Tag Archives: Christianity

An atheist’s Easter

I’ve mentioned before that I’m an atheist, but I probably didn’t mention that I only became one when I was about seventeen. Until then, I was a Catholic.

I ‘came out’ as an atheist during my matriculation year at school. Back then, matric was year twelve, and your matriculation scores determined which university, and course,  you would be offered. I matriculated at an all-girl, Catholic convent school.

The headmistress of the school was an amazing woman called Sister Philomena. She was not a cuddly nun. She was an academic in a wimple, and once she [and the local priest and representatives from the arch diocese] accepted that my claim was genuine, she did two amazing things. First, she allowed me to stay at school and finish my matric. Second, she allowed me to skip religion classes. This amounted to approximately half an hour of free time every day. I spent that time practising the piano in one of the music rooms. I’ve often wondered whether I would have passed matric piano without all that extra practice time.

The reason I’m boring you all with this ancient history is so you’ll understand that I’m still a committed atheist, but my ethics have their roots in the Catholic concepts of sacrifice, charity, compassion and doing unto others as you would have them do unto you.

Those are the concepts I consciously retained after much questioning. I retained them because they gelled with who I was as a person. I still believe in them, especially the ‘do unto others’ bit.

In my not so humble opinion, compassion and empathy are the two greatest human traits. They are the only traits that make us worthwhile as a species. They are the only traits that balance out the greed and selfishness and outright hatred that always lead us to war.

Yet when I look at the world on this Good Friday, 2019, I see nothing but greed and selfishness and outright hatred in the West. The US, the UK, parts of Europe and Australia are all in the grip of a frenzy of ‘us against them’, and I can’t see a way out because each side is convinced they are right.

To be honest, I don’t see how I, personally, can compromise on the issues I believe in when the ‘other side’ is doing such awful things. I won’t name them, not today, but I will ask people on both the Left and the Right to stop for a moment and ask – is this how compassionate people behave? Is this how people who believe in a Christian god treat their fellow man?
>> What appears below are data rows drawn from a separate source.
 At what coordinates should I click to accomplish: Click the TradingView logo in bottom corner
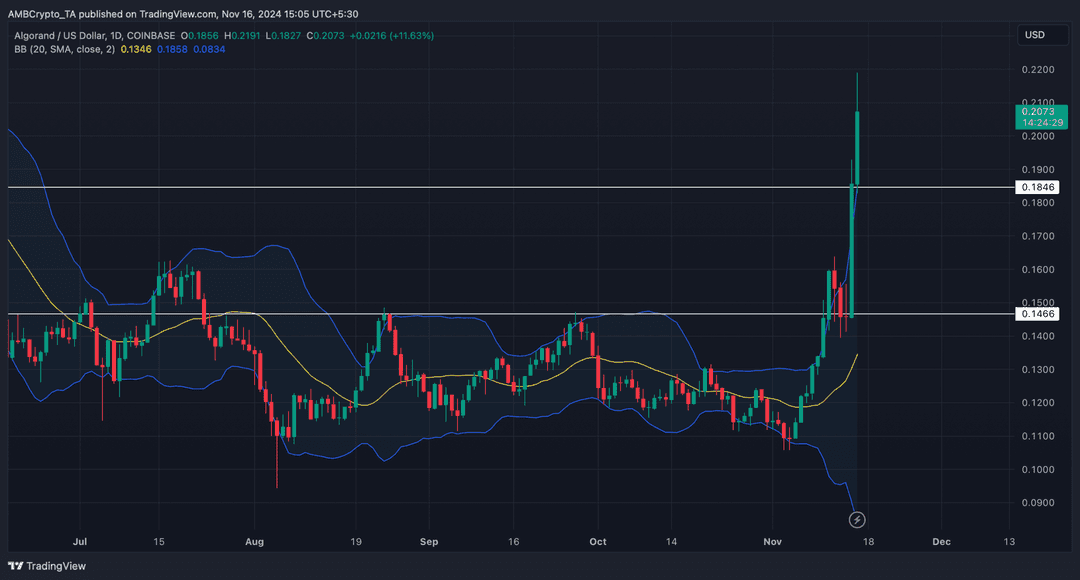[x=48, y=566]

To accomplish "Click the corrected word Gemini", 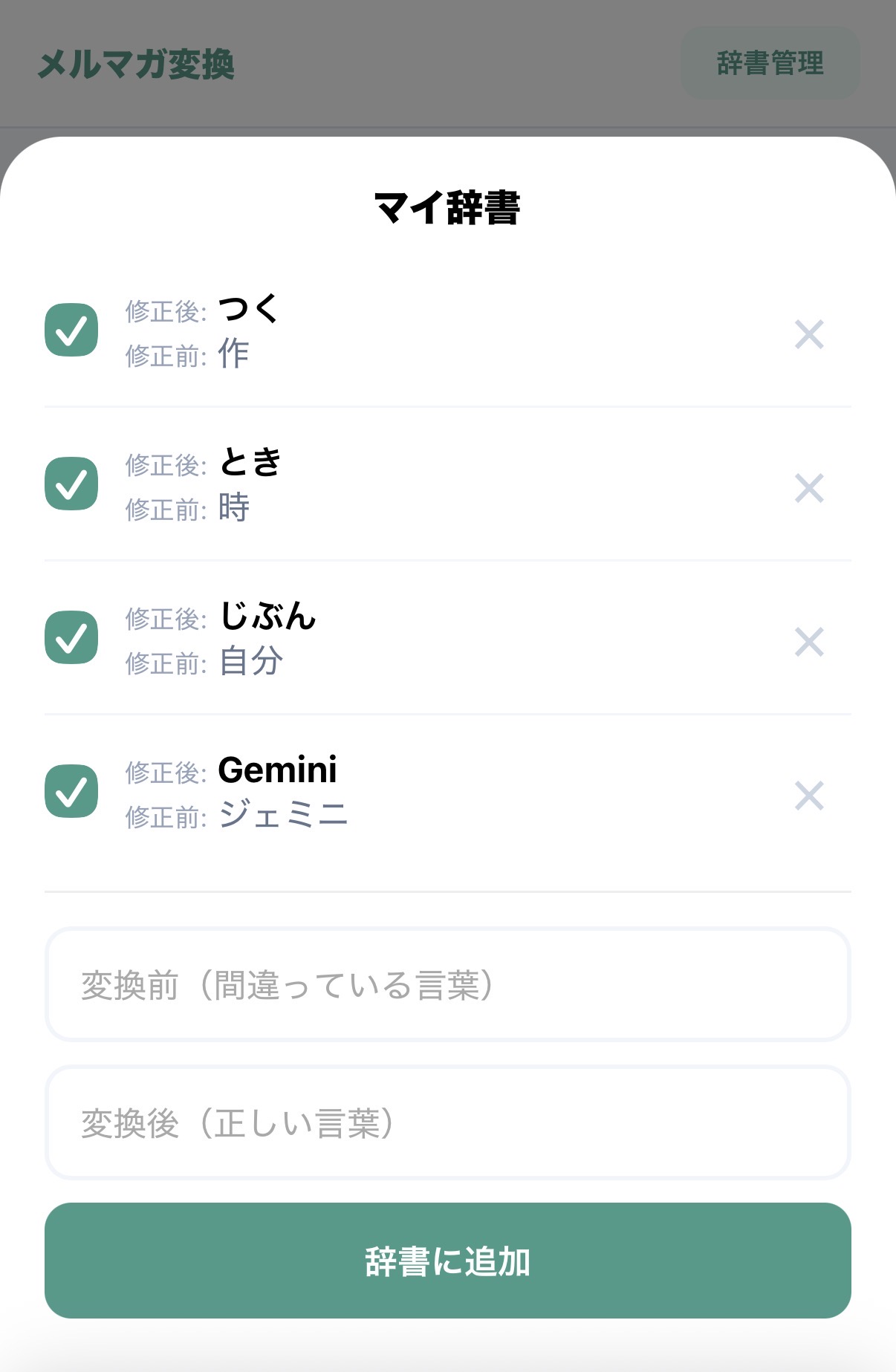I will point(277,770).
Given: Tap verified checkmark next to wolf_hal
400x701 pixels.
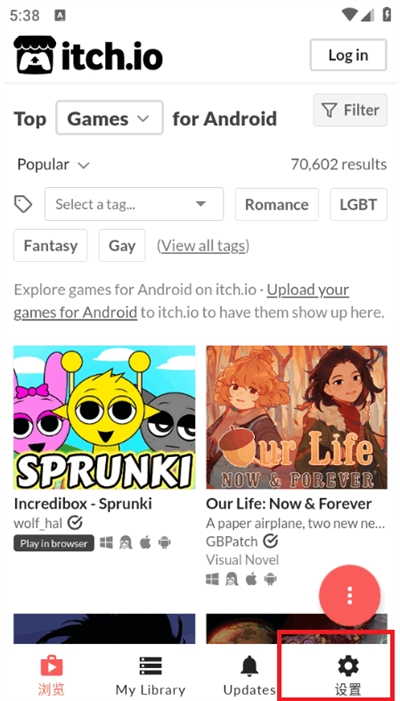Looking at the screenshot, I should pyautogui.click(x=75, y=522).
I’ve never forgotten the parables I learned in school, and here is the one that I live by:

The Good Samaritan

‘”Love your neighbor as yourself” was part of the Old Testament law (Leviticus 19:18). But the Jewish teachers had often interpreted “neighbor” to include only people of their own nationality and religion. The expert in the law was looking to Jesus for justification for that interpretation, so he asked Jesus, “And who is my neighbor?” In response, Jesus told His famous Parable of the Good Samaritan.’

https://www.christianbiblereference.org/jparable.htm

To the Jews, Samaritans were ‘the Other’. The lesson here was, and is, that we are all neighbours, and we all deserve to be helped. It is also a plea for compassion. Sadly compassion is in very short supply at this moment in time. Hypocrisy, however, is everywhere.

Part of the reason I became an atheist was because my youthful self rebelled against the hypocrisy I saw all around me. So called ‘good’ Catholics who went to church every Sunday, said their prayers and left a donation for the ‘poor’ and then went away convinced they had done their bit. Worse, they were convinced that they were so good, they were justified in lying and cheating all week.

Those people did not live their beliefs, they only paid lip service to them. They were also the first to speak out against any ‘other’ who was different. They did not do unto others as they would have wanted to be treated themselves.

Why? Because they were the righteous. They were the saved. They were entitled….

Now, fifty years on, I see the same sense of entitlement in many who consider themselves to be ‘good’ Christians.

This is not a post against religion. It is a post for the principles that religions are meant to be based on.

This Easter, we all need to ask ourselves if we are doing unto others as we would have them do unto us. If the answer is no, let’s do better.